2. You forgot to allocate storage for the terminating nul byte, do malloc(strlen(str) + 1);

3. You're calling free() on a pointer you did not obtain from malloc (or similar functions). As you make the str pointer point to a string literal, you've lost the pointer to the memory allocated with malloc and leak memory here too.

4. You're calling free() twice on the same pointer, which is undefined behavior.

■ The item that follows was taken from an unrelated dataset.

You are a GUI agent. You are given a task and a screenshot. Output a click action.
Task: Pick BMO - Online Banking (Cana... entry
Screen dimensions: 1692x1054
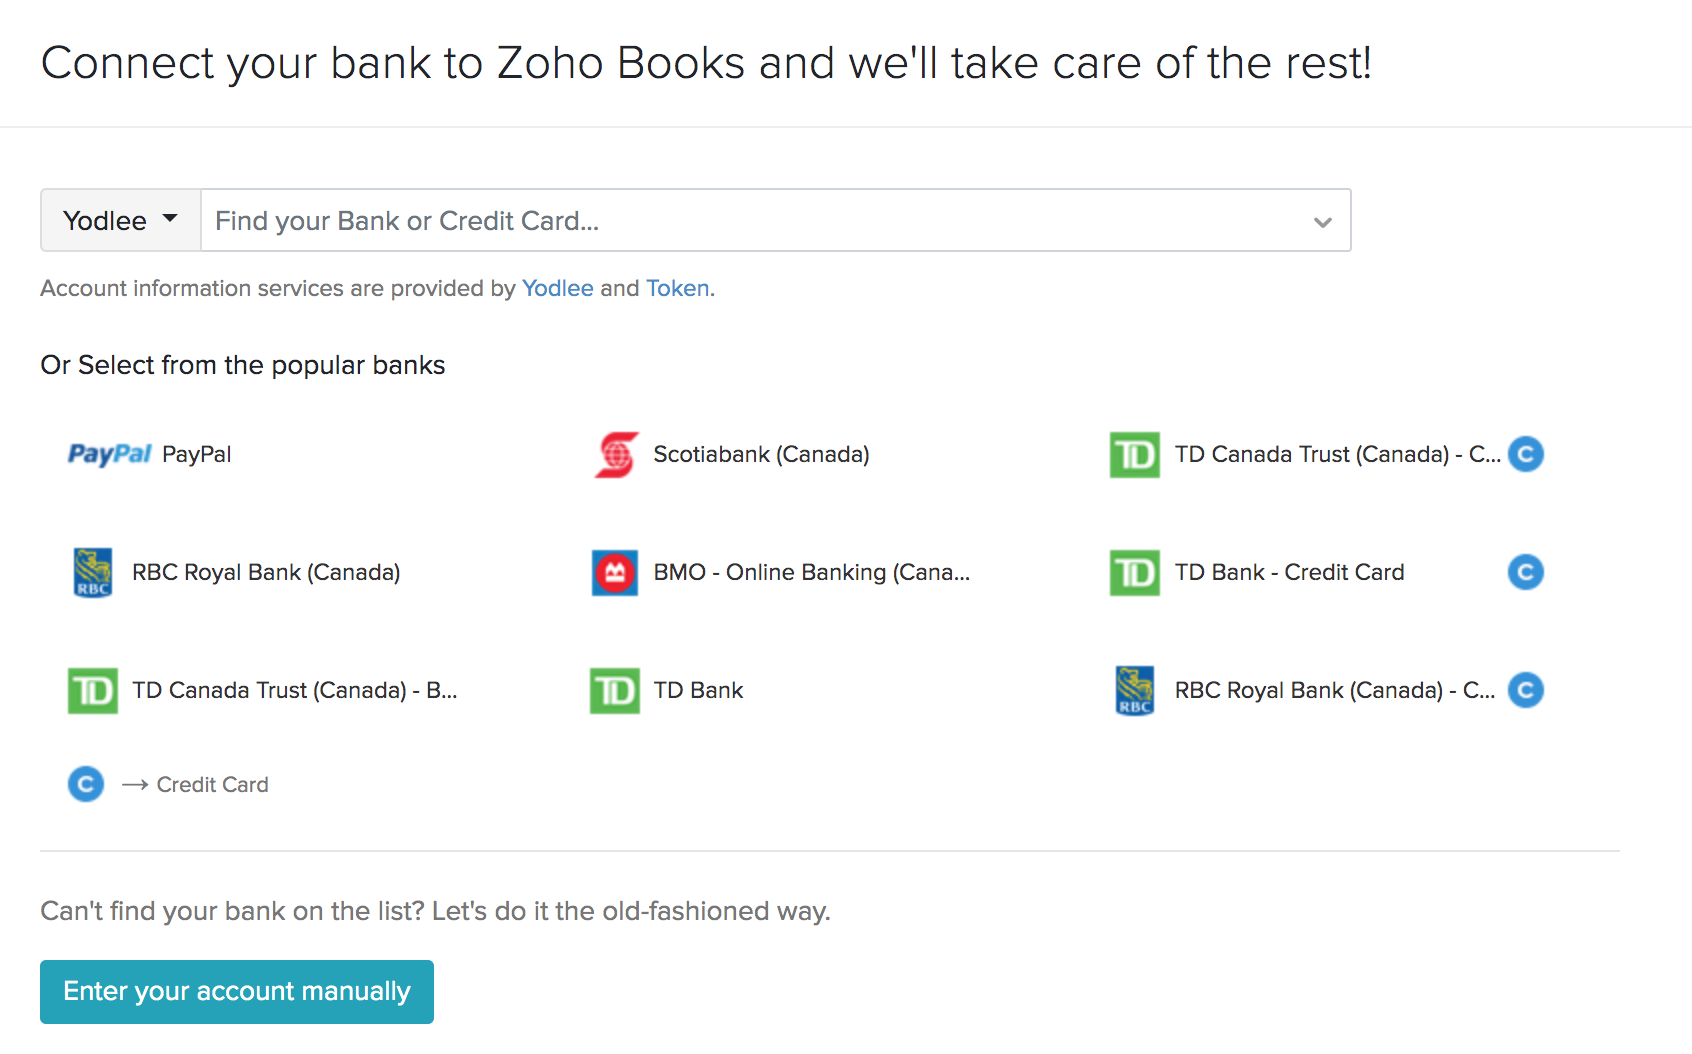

5. %s in the printf format string tells printf that the argument is a string (a char * pointing to a sequence of nul terminated characters) You're passing it a char, not a string. If you want to print the suffix of the string use printf("%s", &str[19]);

6. You're passing in an invalid pointer to free(), you already free'd s, you can't dereference it later when you do s->str. Reverse the order of deallocation: free(s->str); free(s);

Answer 2

Case 1:
char *str = "foo"; assign the address of a string in the text segment which is read only, and you can't write to it as done in the second line: str[0] = 'b';. If you want to modify the text, use char str[] = "foo"; which will create an array of chars on the stack and assign its pointer to str.

case 2:
strlen returns the length of the string without the '\0' chracter at the end, so strlen("foo") = 3, while strcpy copies the string including the '\0' character, so it copies more bytes than you allocated.

case 3:
As in case 1, str = "foo"; assigning the address of "foo" to str, this means that you lose the address of the allocated memory and str now contains a pointer to the text segment which you can't free because it's not on the heap, and its a read-only memory.

case 4:
The free function doesn't assign NULL to the pointer received as parameter (since it doesn't have it address, it can't do that). And you are trying to call free on a buffer that was already freed.

case 5:
str[19] is char, not a char pointer, and "%s" expects string, meaning char *. Treated as as an address on many platform, this char is illegal address. printf() doesn't check the arguments received.

case 6:
The usage of s->str after s is freed is wrong. A correct usage will be to first call free(s->str); and then call free(s);. Free the internal allocated memory before freeing its container.